If I convince you to come to church instead of a game or standing in line to buy a $20 crockpot, you may show up, but you’ll resent that you can’t have season tickets or $20 crockpots. You’ll participate because you don’t want to disappoint God or me, but you’ll begrudge it because it’s not what you really want. What you really want is a $20 crockpot.
Guilt doesn’t work because it makes you feel bad for wanting what you want… but we all want what we want.

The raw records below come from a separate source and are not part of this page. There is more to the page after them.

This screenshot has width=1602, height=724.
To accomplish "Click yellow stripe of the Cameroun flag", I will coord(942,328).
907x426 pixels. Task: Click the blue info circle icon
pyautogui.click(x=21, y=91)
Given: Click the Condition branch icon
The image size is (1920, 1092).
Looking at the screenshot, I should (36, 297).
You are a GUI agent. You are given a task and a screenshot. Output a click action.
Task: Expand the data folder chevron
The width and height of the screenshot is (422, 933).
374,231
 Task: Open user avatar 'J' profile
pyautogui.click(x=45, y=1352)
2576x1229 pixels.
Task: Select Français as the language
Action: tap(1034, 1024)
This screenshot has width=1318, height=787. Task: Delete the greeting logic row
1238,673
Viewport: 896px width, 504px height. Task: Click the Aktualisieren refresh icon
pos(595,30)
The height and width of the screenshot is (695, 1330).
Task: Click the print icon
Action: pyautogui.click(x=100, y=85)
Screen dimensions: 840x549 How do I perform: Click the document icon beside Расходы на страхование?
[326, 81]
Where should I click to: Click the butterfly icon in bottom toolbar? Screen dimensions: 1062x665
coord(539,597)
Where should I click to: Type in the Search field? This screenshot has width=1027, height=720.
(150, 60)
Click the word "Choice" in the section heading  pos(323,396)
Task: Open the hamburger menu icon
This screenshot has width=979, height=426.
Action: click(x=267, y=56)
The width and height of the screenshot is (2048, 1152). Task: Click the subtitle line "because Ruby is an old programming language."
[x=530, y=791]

Religion is easier to market than a relationship with Jesus because it only requires participation but never addresses motivation. It only asks you to do what you’re supposed to do even if it’s not what you want to do, but not Jesus. Jesus doesn’t want your resentful compliance. He wants you to want to.
Religion changes what you do. Jesus changes what you want to do.
I’ve always loved the story of the Rich Young Ruler in Mathew 19 because it is so opposite to my church experience.
If you don’t know the story, there was a successful young man who asked to follow Jesus, he wanted to be a disciple, and Jesus was cool with the idea, but had one request. He told the man, “Go and sell everything you have and give it to the poor.” But when the young man heard the request he walked away sad.
Here’s why this story is so contrary to my church experience. As pastors and Christians, we do everything we can to keep people from walking away. It’s understandable, even Jesus said to leave the 99 and go after the 1 lost sheep, but this story is a great reminder that not everyone who leaves is lost.
Why not lower the bar enough to convince the man to hang around and work on his greed issues a little at a time? Why not have him come to the men’s breakfast and read Wild At Heart?
Jesus is less concerned about what you do than he is why you want to do what you do and the worst thing you can do is convince someone to act like they’re committed to God when they don’t want to be.
There’s another story a few years later about a couple named Ananias and Sapphire. It’s in Acts 5. Long story short, they gave a BIG offering to the church building campaign, but God struck them dead in front of everyone in the middle of service. Sounds crazy, right?
Why would God ask the Rich Young Ruler to give away all his money and let him walk away disobedient, but kill Ananias and Sapphire after giving a large offering? It probably had something to do with Ananias and Sapphire wanting people to believe they were more generous than they truly were. They didn’t want to give everything but acted like they did.
To be clear, I don’t believe Ananias and Sapphire is the model for how God treats us when we feign obedience. As a matter of fact, I know it’s not because I’ve spent a lot of my life giving off the perception that Jesus was the most important thing in my life when He wasn’t, but when you contrast the two stories, letting the Rich Young Ruler walk away may have saved his life. It may have saved him from a life of underwhelming Christianity.